Ukraine has 15 nuclear reactors — four are currently running beyond their design lifetime, while a further six will reach this in 2020. Two-thirds of Ukraine’s nuclear reactors will then be past their use-by date.
When quizzed on this by the Parliamentary Committee, a senior DFAT bureaucrat attempted to reassure committee members by saying:
"Yes, they [Ukrainian authorities] are seeking to upgrade them [Ukrainian nuclear reactors] to 21st century standard."
Oh, that’s okay then.
The current deeply contested series of license renewals, and the related European Bank for Reconstruction and Development (EBRD) financing of a programme to upgrade safety features at Ukrainian nuclear facilities, has highlighted serious deficiencies in governance, operations and compliance with contemporary international standards.
On top of that, there is growing regional concern about the risks associated with the Poroshenko Administration’s focus on keeping the reactors running.
In rushing to extend operating licences, Ukraine is cutting process and safety corners and not complying with its obligations under the Espoo Convention — an international framework agreement around transboundary environmental impact assessment. In April 2013, the UN Espoo monitoring group found that licence renewals at the Rivne nuclear facility were not compliant with Espoo procedures.
In 2013, the Eastern Partnership, a leading East European civil society forum, declared the absence of environmental impact assessment for nuclear projects posed:
' ... a severe threat to people both in Ukraine and in neighbouring states, including EU member states.'
Nearby nations, including the governments or Slovakia, Romania and Hungary, have formally and unsuccessfully called for Ukraine to provide further detail on its nuclear projects and to facilitate increased regional dialogue on this unresolved issue of concern.

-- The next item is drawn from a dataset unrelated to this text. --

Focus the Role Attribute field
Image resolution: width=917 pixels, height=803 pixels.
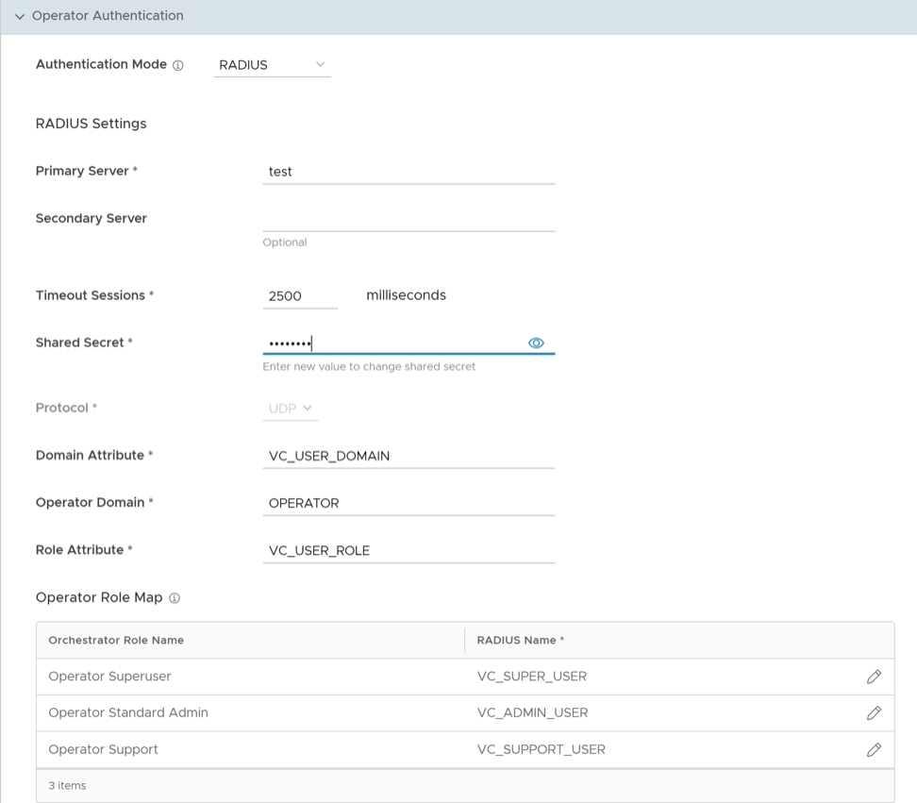point(408,550)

These concerns have been amplified after a series of recent shutdowns, fires and safety concerns at Ukrainian nuclear facilities.
The Ukrainian Government’s response to continuing domestic and international disquiet over the operations of its nuclear sector was a 2015 decree preventing the national nuclear energy regulator from carrying out facility inspections on its own initiative.

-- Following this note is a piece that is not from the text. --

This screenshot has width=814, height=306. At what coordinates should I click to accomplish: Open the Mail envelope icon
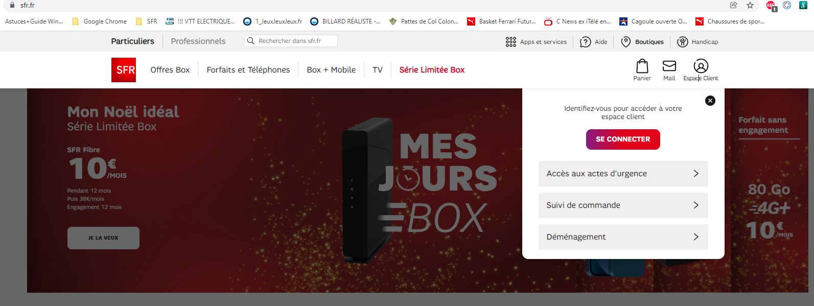click(669, 66)
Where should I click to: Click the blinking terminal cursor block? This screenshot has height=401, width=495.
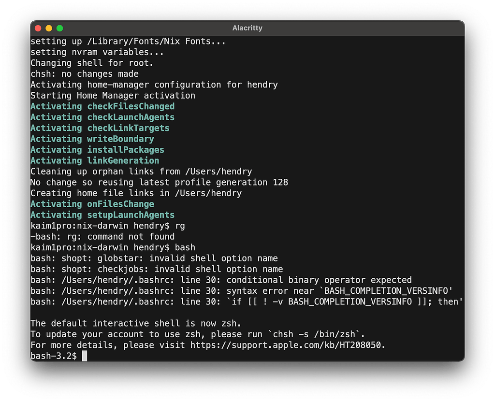click(x=85, y=355)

This, coupled with increased pressure on industry whistleblowers and critics, has done nothing to address the real risks facing the nation’s ageing nuclear fleet.
None of these issues have been meaningfully identified, let alone addressed, in the treaty action or analysis to date.
Any plan to supply Australian uranium to such a fraught region deserves the highest level of scrutiny. Instead, we have tick-a-box paperwork, cut-and-paste assurances and a profound retreat from responsibility.